Lancaster Mayor Danene Sorace said she and police Chief Jarrad Berkihiser negotiated his retirement because she came to doubt he shared her vision for the direction of the police department following the death of George Floyd.

While not addressing it directly, Sorace's statement — released late Thursday afternoon — refutes claims made by Berkihiser's wife on social media and the Fraternal Order of Police that Berkihiser was forced to retire because of a pro-Trump Facebook posting.

"... I had many many discussions with Chief Berkihiser about racial equity, policing, and the ways in which Lancaster city could continue to lead the way as it related to progressive policing as in the county and the region," Sorace said in a video statement released Thursday afternoon.

"These discussions over a period of over more than four months led me to doubt that Chief Berkihiser truly shared my vision for the direction of the city’s Bureau of Police with the same passion and conviction that I have."

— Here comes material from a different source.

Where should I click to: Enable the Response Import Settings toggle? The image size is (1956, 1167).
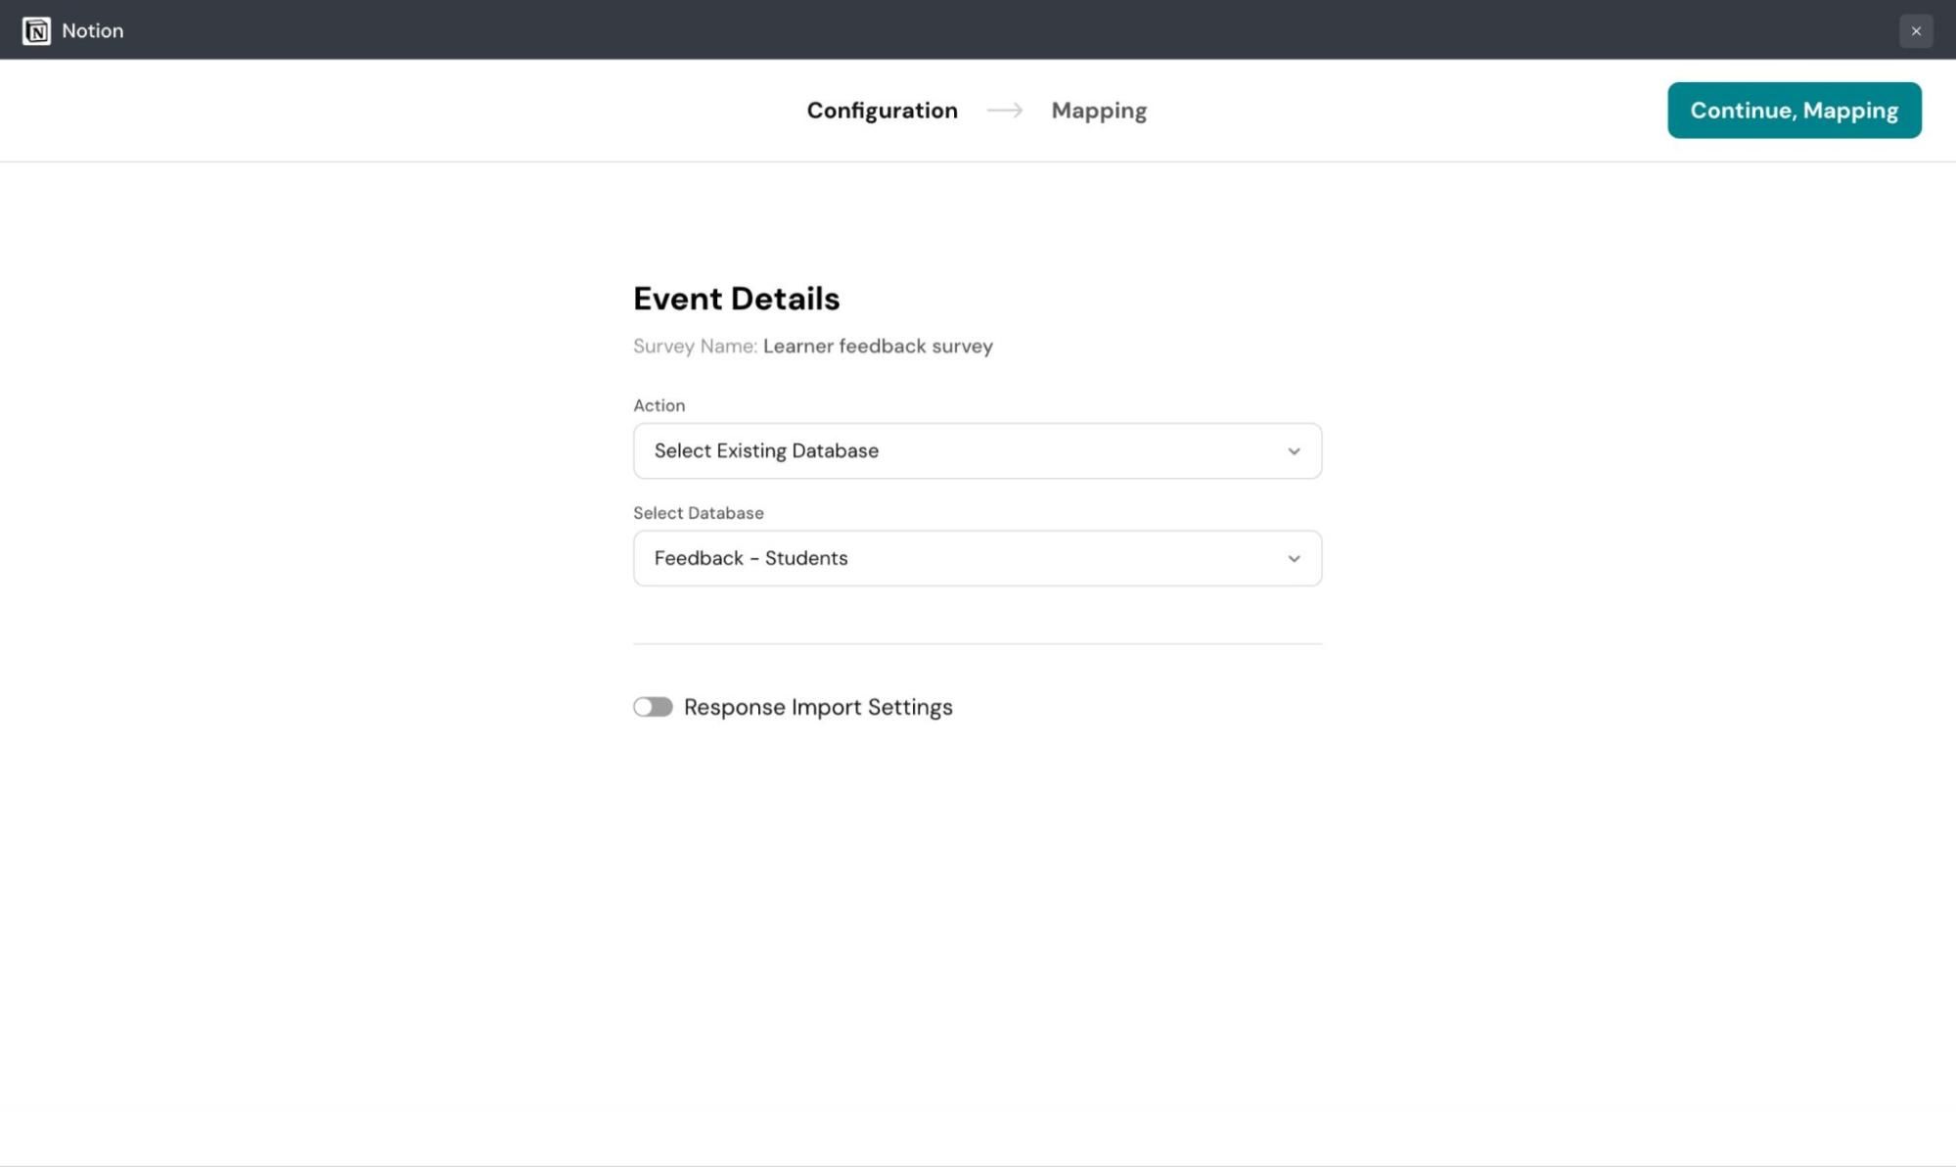click(x=653, y=707)

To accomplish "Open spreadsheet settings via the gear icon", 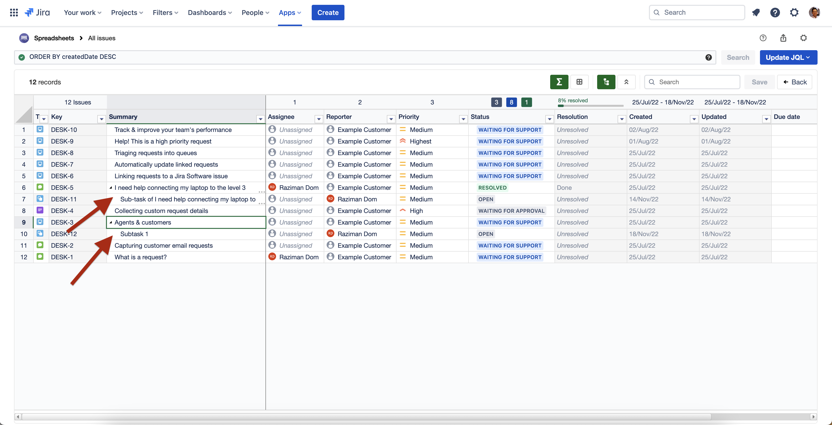I will pyautogui.click(x=804, y=38).

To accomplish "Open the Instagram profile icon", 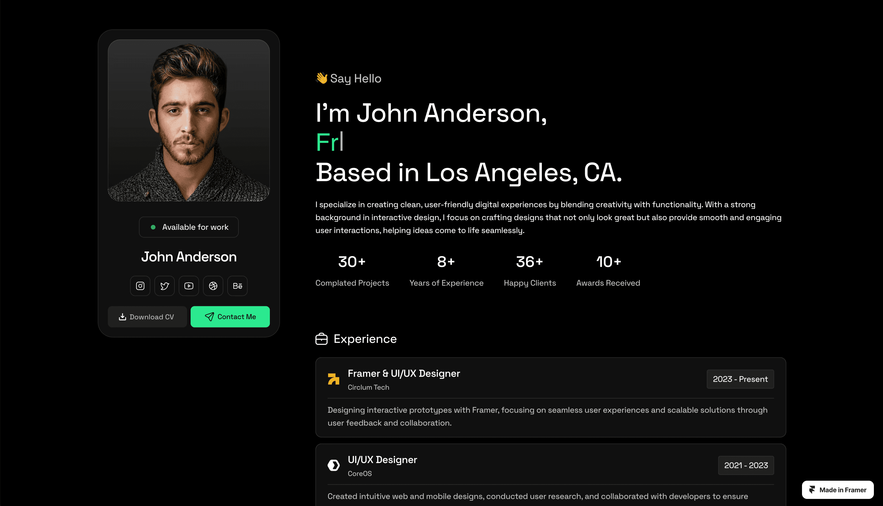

Berkihiser said he saw Sorace's statement, but declined comment until speaking with his attorney.

In a since-deleted Facebook post Thursday, Berkihiser's wife wrote "The mayor ... lied through her teeth."

 

Sorace said she was able to comment on the reason for Berkihiser's retirement — after previously saying she was prevented from doing so because of a confidentiality clause as part of the separation agreement — because LNP | LancasterOnline obtained the agreement through a right to know request. She announced Berkihiser's retirement Oct. 2 during a brief news conference at which he was not present.

"As mayor, it is my responsibility to insure that the executive team I have formed is closely aligned with the goals I have set for our city. City residents, our constituents, should expect nothing less. Ultimately my doubts about Chief Berkihiser's alignment with my vision resulted in our negotiating a separation agreement."

City Council President Ismail Smith-Wade-El said, "As president of city council, I support a progressive approach to public safety, and applaud the mayor for her commitments to that. We're at a point, as a city, where we have to take the next steps on policing, and the mayor has my support in taking those steps."
 
John Fiorill, the Lancaster County Fraternal Order of Police’s immediate past president, said Sorace's were surprising and ironic.
 
"No one worked as hard to effectuate efforts to move the department forward and address the mayor’s concerns than Chief Berkihiser. We view this ironic, with all of the advances the chief made in a short period of time — four months — as an example of exceptional leadership," he said in an emailed statement.
 
It was unrealistic, he said, to expect that a department the size of Lancaster's could meet the administration's goals in a short time. The department has about 145 sworn officers and 80 support staff.
 
And there's no documentation or criticism indicating Sorace's displeasure, he said.
 
The FOP "stands behind its belief that the actions of the mayor and her inner circle was motivated by the comment made by his wife In support of President Donald Trump," he said.

According to the settlement agreement, Berkihiser will receive more than $60,000 from the city when his retirement officially begins on Oct. 31. He will be paid severance of $32,665 — the equivalent of three months of his base salary, plus longevity pay. His salary this year was budgeted at $141,206.

Berkihiser will also be paid $28,615 for accrued and unused paid time off. Both amounts will be subject to federal, state and local taxes, and they do not include retirement benefits that he qualified for over his 26 years of employment by the city.

The agreement, signed on behalf of the city by Sorace, includes a section addressing nondisparagement by either party.

The document also says the city will issue a positive letter of recommendation for Berkihiser.

Lancaster attorney Nina B. Shapiro briefly reviewed the separation agreement between Berkihiser and the city earlier Thursday, before Sorace made her statement. She has no involvement with either party and does not know Berkihiser or Sorace, she said.

She noted that the recommendation letter written for Berkihiser by the city was “certainly complimentary to him.” 

Often, she said, such letters are “a lot more sterile,” with employers simply noting a person’s start and end date, position and salary. 

It’s not just the recommendation part. What really hit me is ... there is specific language (in the agreement) where it said that he rose through the ranks, that he served to the best of his ability and that he never had any disciplinary issues,” Shapiro said. “People need to protect their reputation. I think that this shows there’s a sensitivity to keeping his reputation.”